Classification using k-Nearest Neighbors in R Science 22.01.2017

r_knn_classify.png Introduction

The k-NN algorithm is among the simplest of all machine learning algorithms. It also might surprise many to know that k-NN is one of the top 10 data mining algorithms.

k-Nearest Neighbors algorithm (or k-NN for short) is a non-parametric method used for classification and regression. In both cases, the input points consists of the k closest training examples in the feature space.

Non-parametric means that it does not make any assumptions on the underlying data distribution.

Since the points are in feature space, they have a notion of distance. This need not necessarily be Euclidean distance although it is the one commonly used. Each of the training data consists of a set of vectors and class label associated with each vector. In the simplest case, it will be either + or (for positive or negative classes). But k-NN, can work equally well with arbitrary number of classes.

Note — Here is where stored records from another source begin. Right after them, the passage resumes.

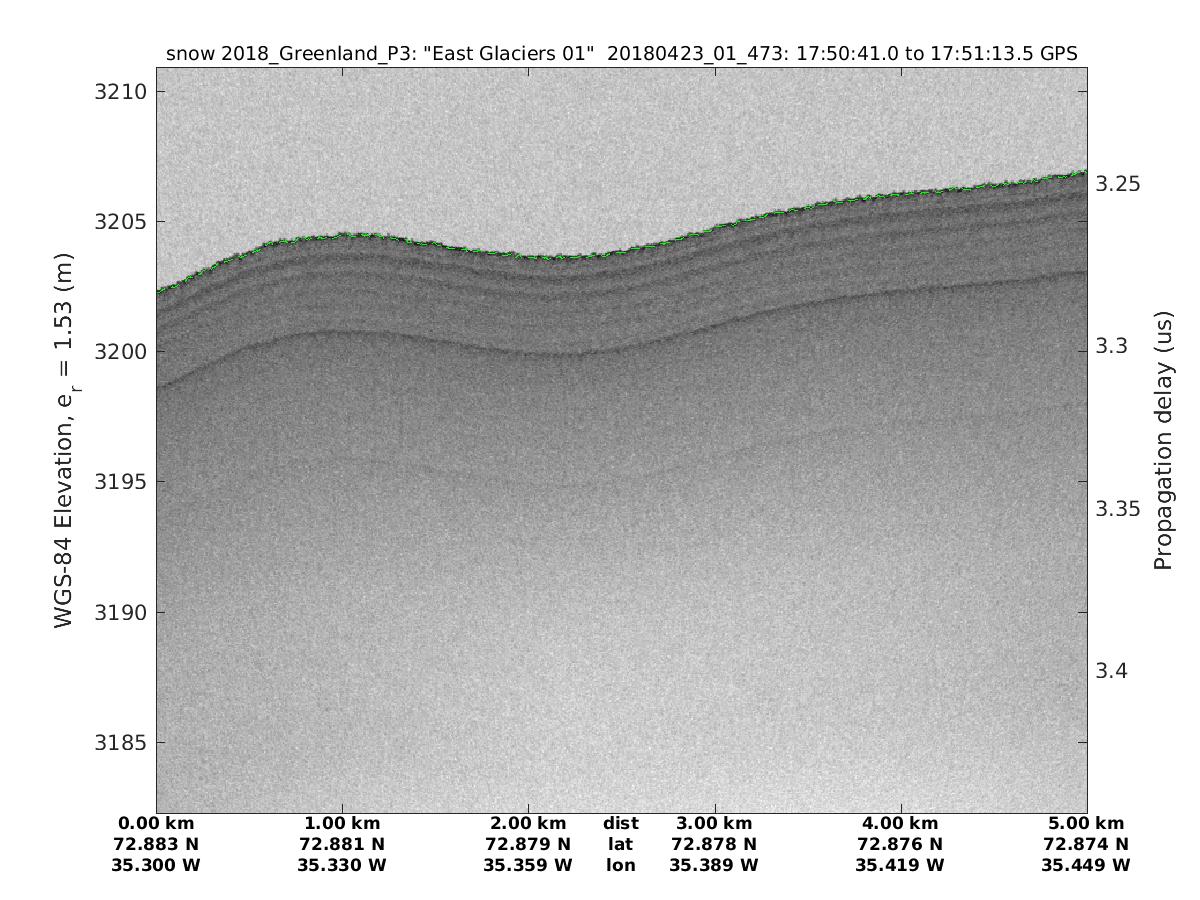Click the 3.00 km distance label
The width and height of the screenshot is (1200, 900).
714,824
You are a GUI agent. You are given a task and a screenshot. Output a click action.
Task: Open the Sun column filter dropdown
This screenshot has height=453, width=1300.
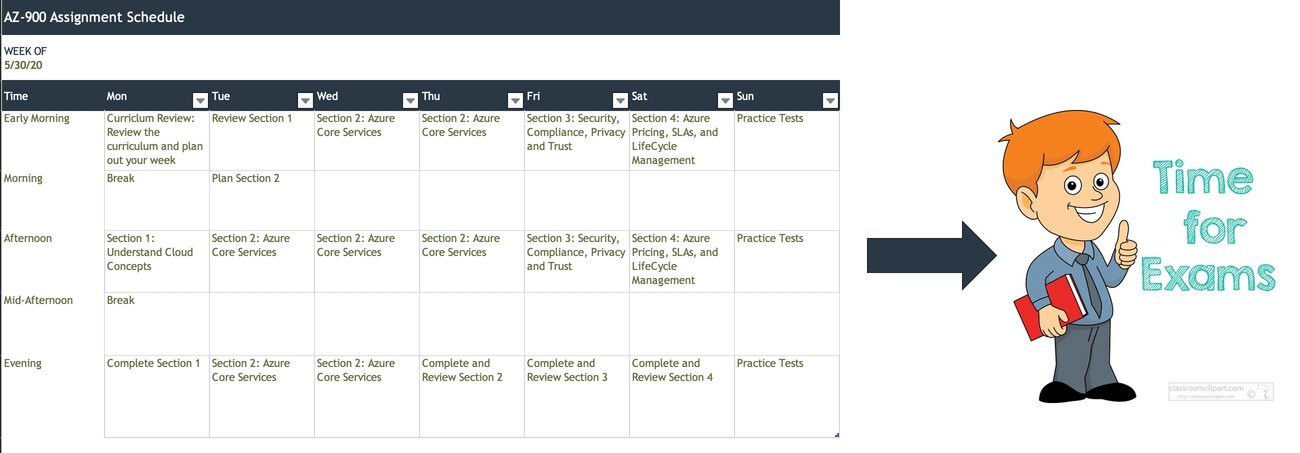coord(830,100)
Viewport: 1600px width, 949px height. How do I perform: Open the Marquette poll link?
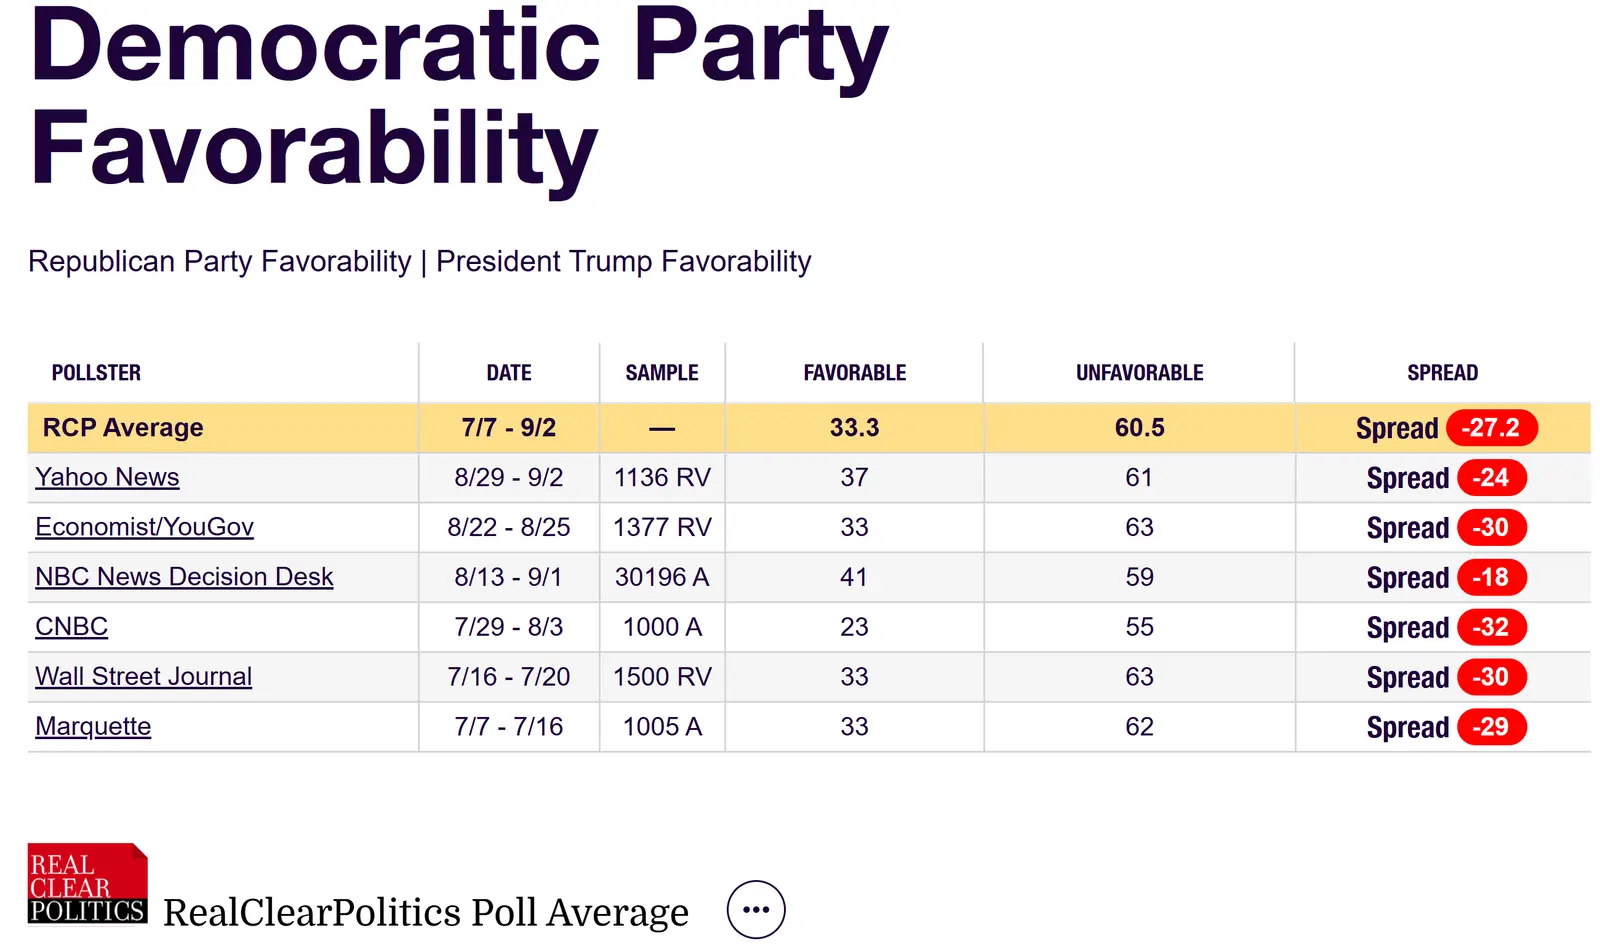point(93,727)
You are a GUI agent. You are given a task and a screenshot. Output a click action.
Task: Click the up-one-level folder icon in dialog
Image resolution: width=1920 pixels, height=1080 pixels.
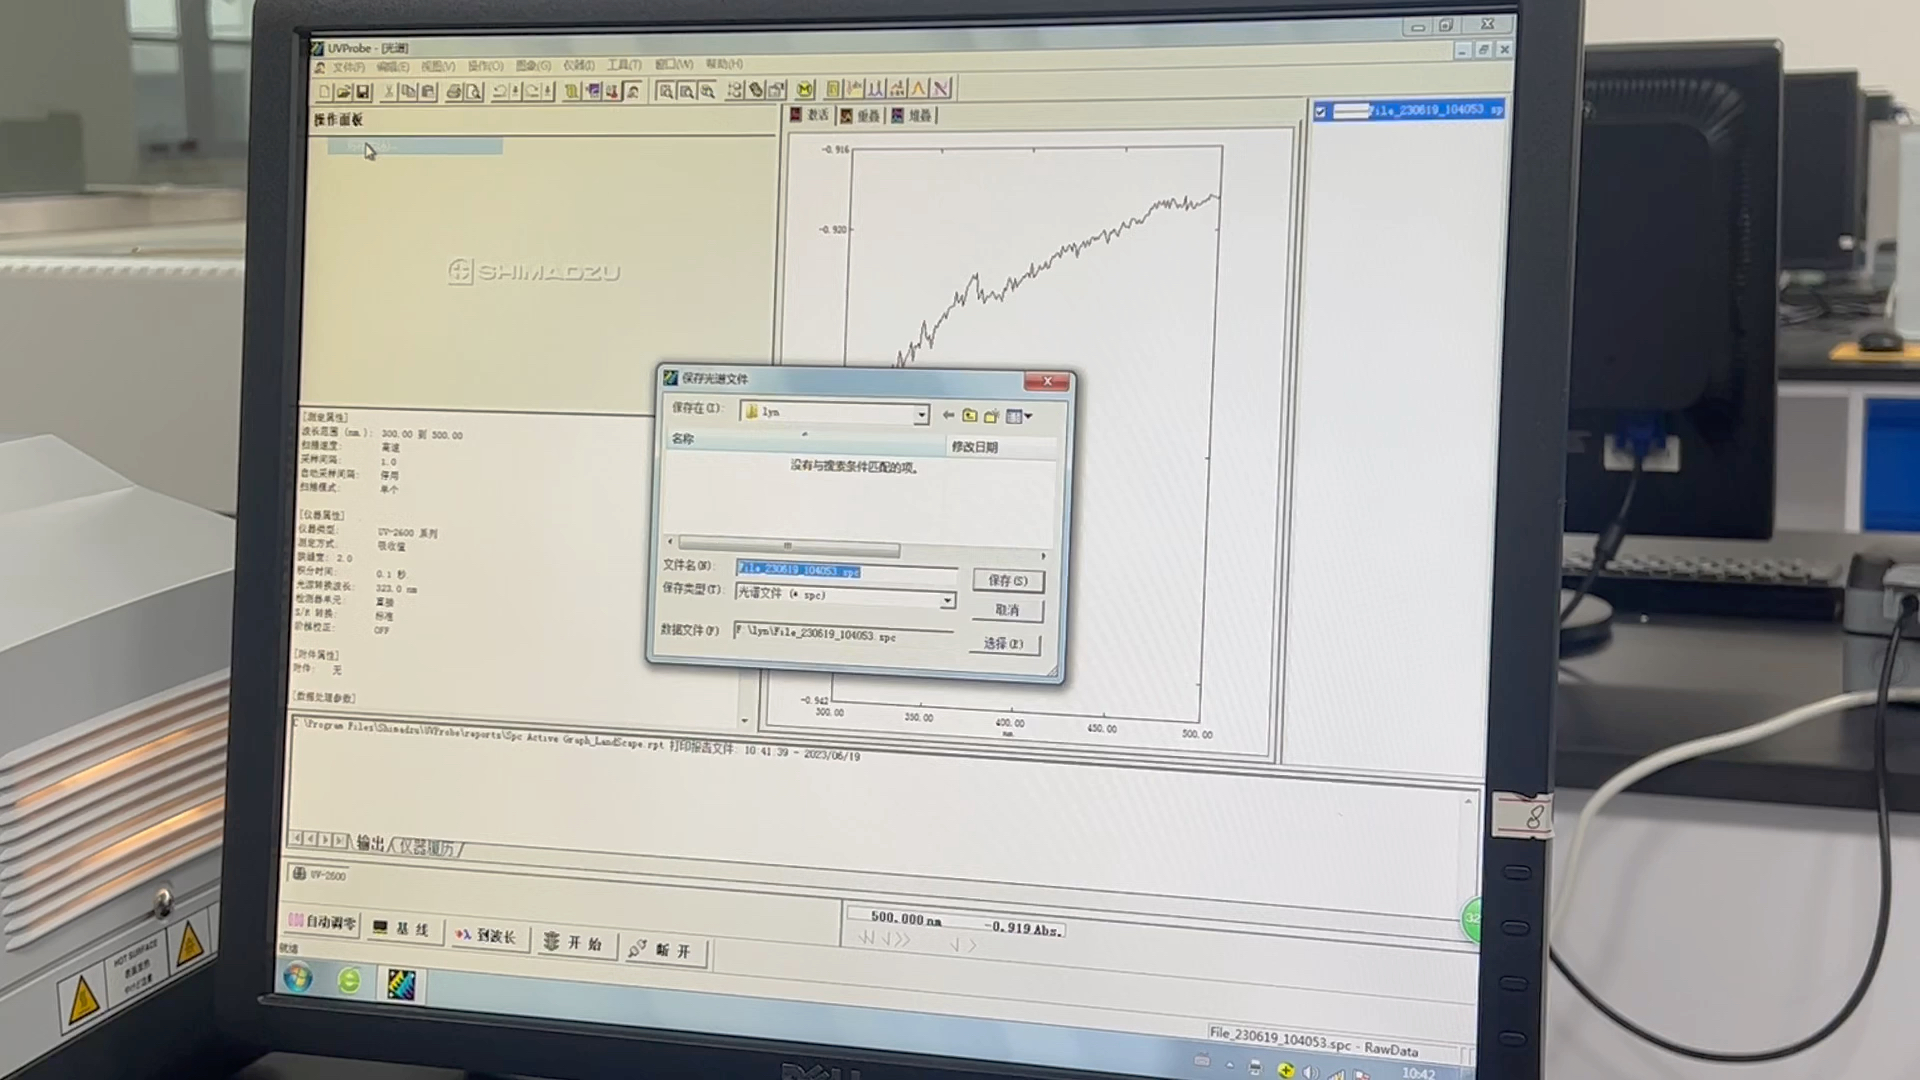[969, 415]
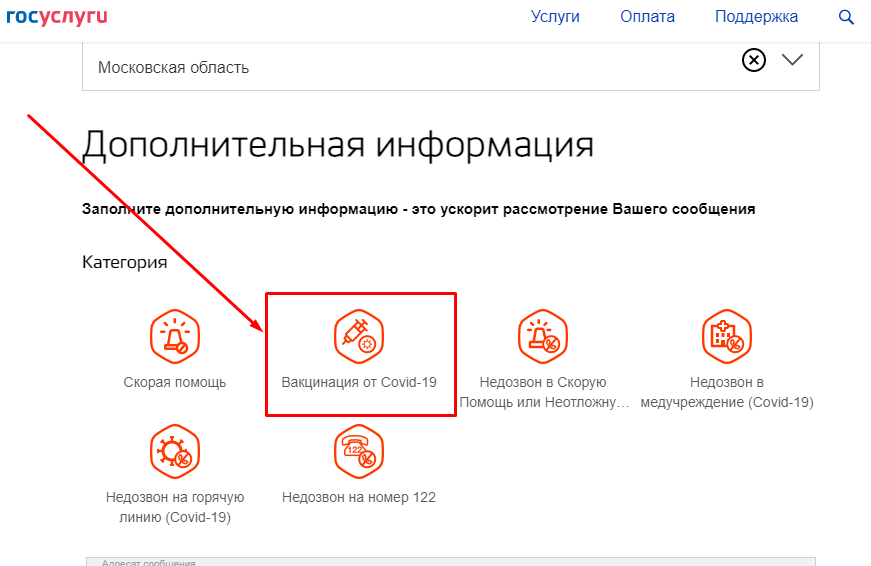Screen dimensions: 871x566
Task: Click 'Недозвон на горячую линию (Covid-19)' text
Action: click(175, 507)
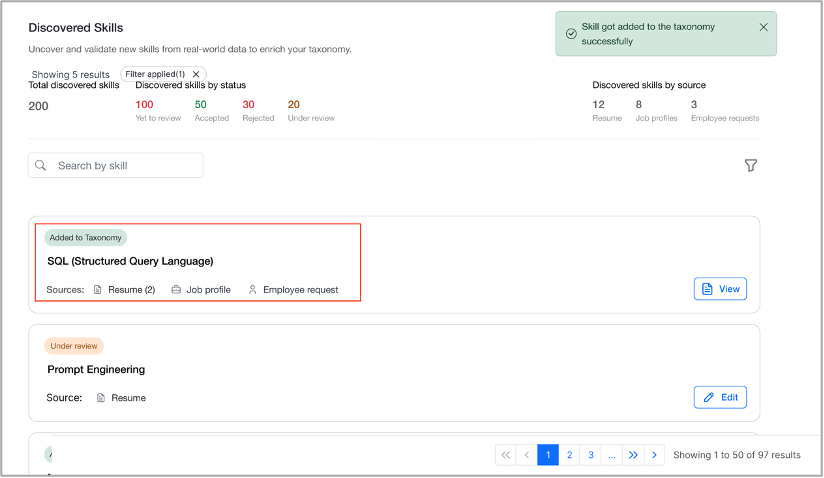Dismiss the taxonomy success notification

pyautogui.click(x=764, y=27)
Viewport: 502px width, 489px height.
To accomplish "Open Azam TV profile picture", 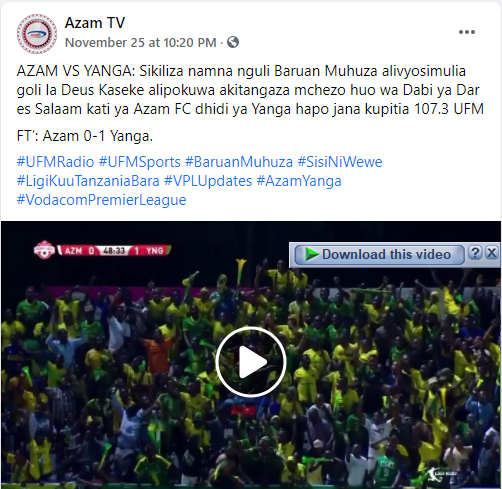I will coord(37,34).
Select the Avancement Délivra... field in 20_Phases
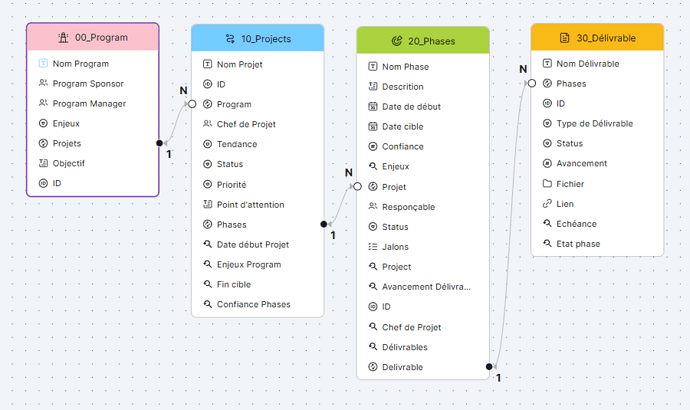The width and height of the screenshot is (690, 410). point(425,287)
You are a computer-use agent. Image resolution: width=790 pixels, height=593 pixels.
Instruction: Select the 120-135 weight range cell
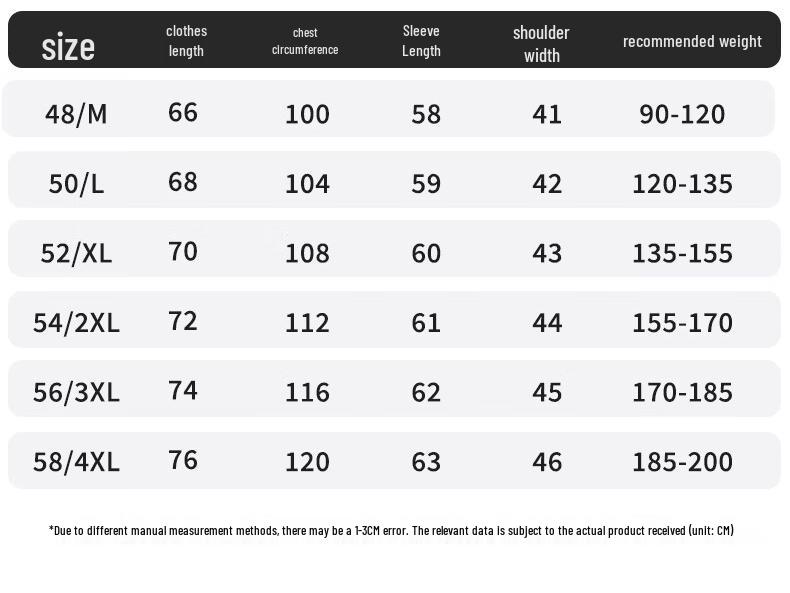point(682,184)
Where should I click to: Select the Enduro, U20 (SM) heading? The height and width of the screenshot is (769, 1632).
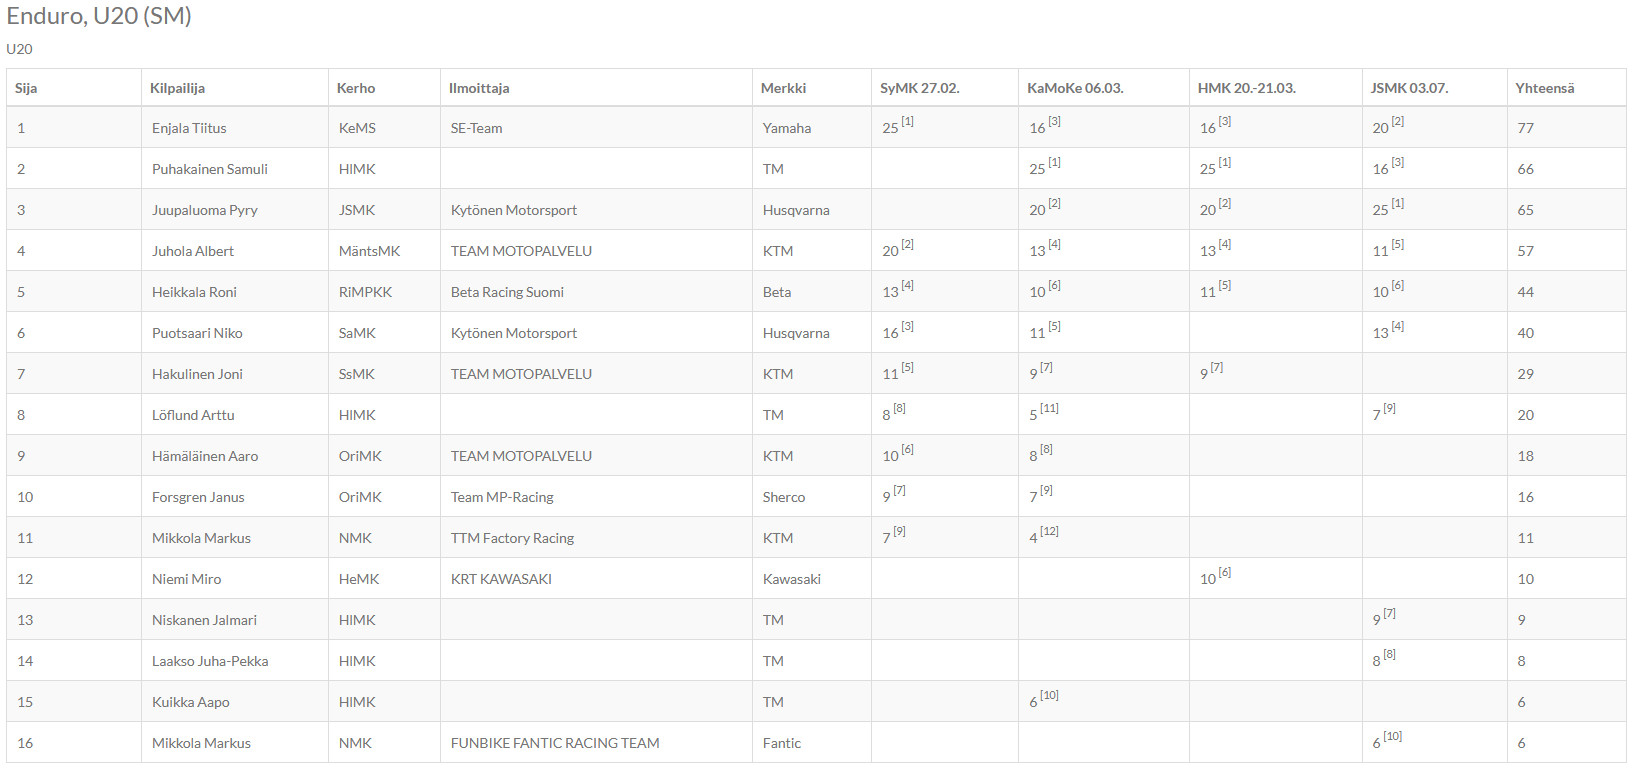tap(99, 16)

k number decides how many neighbors (where neighbors is defined based on the distance metric) influence the classification. With a given k value we can make boundaries of each class.

For any fixed point x we can calculate how close each observation Xi is to x using the Euclidean distance. This ranks the data by how close they are to x. Imagine drawing a small ball about x and slowly inflating it. As the ball hits the first observation Xi, this is the first nearest neighbor of x. As the ball further inflates and hits a second observation, this observation is the second nearest neighbor.

dp_decorator.png

Efficiency of the k-NN algorithm largely depends on the value of k i.e, choosing the number of nearest neighbors. Choosing the optimal value for k is best done by first inspecting the data. In general, a large k value is more precise as it reduces the overall noise but there is no guarantee. Cross-validation is another way to retrospectively determine a good k value by using an independent dataset to validate the k value. Historically, the optimal k for most datasets has been between 3-10.

k-NN makes predictions using the training dataset directly. Predictions are made for a new instance x by searching through the entire training set for the k most similar instances (the neighbors) and summarizing the output variable for those k instances. For regression this might be the mean output variable, in classification this might be the mode (or most common) class value.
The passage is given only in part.